The local court decided to release Kushakbayev on parole on 10 May. The decision was not contested and the release became effective on 28 May. He was released the day the International Labour Conference (ILC) of the ILO began in Geneva. At the ILC last year, IndustriALL and other international and national union organizations raised the case of the imprisoned leaders in conjunction with the trade union rights violations in the country.
 
Kushakbayev was sentenced on 7 April 2017 to two and a half years for instigating an illegal workers’ strike against the dissolution of the Confederation of Independent Trade Unions of Kazakhstan (KNPRK), to which OCC trade union was affiliated.
 
The OCC union itself is facing dissolution. On 4 May, at the hearing of its case in the court of the city of Aktau trialing dispute between union members and Berik Bekbayev, appointed by the employer as acting chair of the OCC union after Yeleusinov’s arrest, it became known that the OCC union had already been liquidated in April by the decision of Mangystau regional economic court based on the Mangystau governor’s lawsuit. The union is trying to appeal the decision of the Mangystau court. The hearing of the appeal will take place on 30 May.
 
The Oil Construction Company is a part of KazMunaiGas, the largest state oil and gas company in Kazakhstan. KazMunaiGas is known for its notorious involvement in the major labour dispute at Zhanaozen which resulted in riots with 17 killed and many protesting workers wounded in 2011.
 
On 22 May, workers of the Oil Services Company, another subsidiary of KazMunaiGas, refused to work, demanding an end to lay-offs and better working conditions. The company has developed a 5/50 programme, inviting workers to resign and receive compensation worth 50 per cent of five-years’ wages.
 
Workers of pre-retirement age, as well as those whose health was deteriorated due to working in harmful conditions, agreed to the proposal of early retirement. However, most workers do not want to lose their jobs. The authorities promised to consider the workers’ demands within a month.

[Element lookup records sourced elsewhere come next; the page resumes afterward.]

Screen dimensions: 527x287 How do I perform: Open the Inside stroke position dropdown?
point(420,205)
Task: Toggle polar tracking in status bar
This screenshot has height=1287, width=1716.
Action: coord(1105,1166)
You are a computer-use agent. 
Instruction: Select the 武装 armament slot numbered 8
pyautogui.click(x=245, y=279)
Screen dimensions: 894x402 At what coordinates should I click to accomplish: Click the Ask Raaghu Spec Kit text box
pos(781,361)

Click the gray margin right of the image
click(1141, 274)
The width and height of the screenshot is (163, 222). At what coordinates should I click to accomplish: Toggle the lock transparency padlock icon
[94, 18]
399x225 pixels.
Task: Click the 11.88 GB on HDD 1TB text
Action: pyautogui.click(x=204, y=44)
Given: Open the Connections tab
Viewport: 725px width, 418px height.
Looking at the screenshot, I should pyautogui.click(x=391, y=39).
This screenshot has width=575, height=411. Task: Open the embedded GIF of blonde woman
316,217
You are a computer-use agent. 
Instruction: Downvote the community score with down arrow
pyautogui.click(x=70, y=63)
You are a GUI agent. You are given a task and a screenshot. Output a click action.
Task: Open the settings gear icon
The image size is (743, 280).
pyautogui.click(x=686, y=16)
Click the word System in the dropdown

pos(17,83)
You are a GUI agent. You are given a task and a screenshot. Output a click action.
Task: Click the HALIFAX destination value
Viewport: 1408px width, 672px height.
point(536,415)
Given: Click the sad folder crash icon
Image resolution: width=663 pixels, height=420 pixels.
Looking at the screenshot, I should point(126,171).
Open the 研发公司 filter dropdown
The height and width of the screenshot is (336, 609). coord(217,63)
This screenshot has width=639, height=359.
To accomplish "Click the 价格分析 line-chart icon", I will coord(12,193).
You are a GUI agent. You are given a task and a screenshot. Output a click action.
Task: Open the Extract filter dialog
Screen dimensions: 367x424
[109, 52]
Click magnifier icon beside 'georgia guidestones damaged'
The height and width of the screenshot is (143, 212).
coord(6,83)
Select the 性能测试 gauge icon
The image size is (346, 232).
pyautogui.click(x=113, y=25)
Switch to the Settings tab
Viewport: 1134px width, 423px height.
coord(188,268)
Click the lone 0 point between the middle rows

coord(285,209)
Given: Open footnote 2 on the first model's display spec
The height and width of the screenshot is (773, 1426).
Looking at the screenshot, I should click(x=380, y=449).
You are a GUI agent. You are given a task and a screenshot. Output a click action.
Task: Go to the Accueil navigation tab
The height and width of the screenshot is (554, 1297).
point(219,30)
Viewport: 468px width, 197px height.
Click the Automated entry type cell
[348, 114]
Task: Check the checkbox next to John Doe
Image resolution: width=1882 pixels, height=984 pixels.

Kemal Özkan, IndustriALL assistant general secretary, says:

“We are pleased that our brothers Amin and Nurbek are freed, however they faced large fines and are not fully exonerated from the charges. After their release on parole the union leaders will not be able to occupy leading positions in public organizations including trade unions for other five years. The international trade union movement expects that the Kazakh authorities change the law on trade unions, bringing it into line with international labour standards, primarily with ILO Convention Nos. 87 and 98, so that workers can create and join trade unions by their own decision, without any interference of the state.”